Quantifying Divergence in Inter-LLM Communication Through API Retrieval and Ranking

Abstract

Large language models (LLMs) increasingly operate as autonomous agents that reason over external APIs to perform complex tasks. However, their reliability and agreement remain poorly characterized. We present a unified benchmarking framework to quantify inter-LLM divergence, defined as the extent to which models differ in API discovery and ranking under identical tasks. Across 15 canonical API domains and 5 major model families, we measure pairwise and group-level agreement using set-, rank-, and consensus-based metrics including Average Overlap, Jaccard similarity, Rank-Biased Overlap, Kendall's tau, Kendall's W, and Cronbach's alpha. Results show moderate overall alignment (AO about 0.50, tau about 0.45) but strong domain dependence: structured tasks (Weather, Speech-to-Text) are stable, while open-ended tasks (Sentiment Analysis) exhibit substantially higher divergence. Volatility and consensus analyses reveal that coherence clusters around data-bound domains and degrades for abstract reasoning tasks.
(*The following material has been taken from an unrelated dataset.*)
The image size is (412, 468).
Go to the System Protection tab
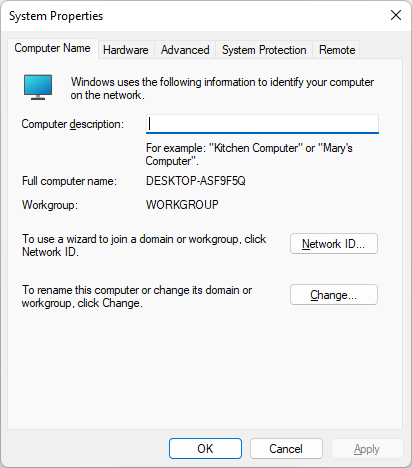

These insights enable reliability-aware orchestration in multi-agent systems, where consensus weighting can improve coordination among heterogeneous LLMs. Beyond performance benchmarking, our results reveal systematic failure modes in multi-agent LLM coordination, where apparent agreement can mask instability in action-relevant rankings. This hidden divergence poses a pre-deployment safety risk and motivates diagnostic benchmarks for early detection.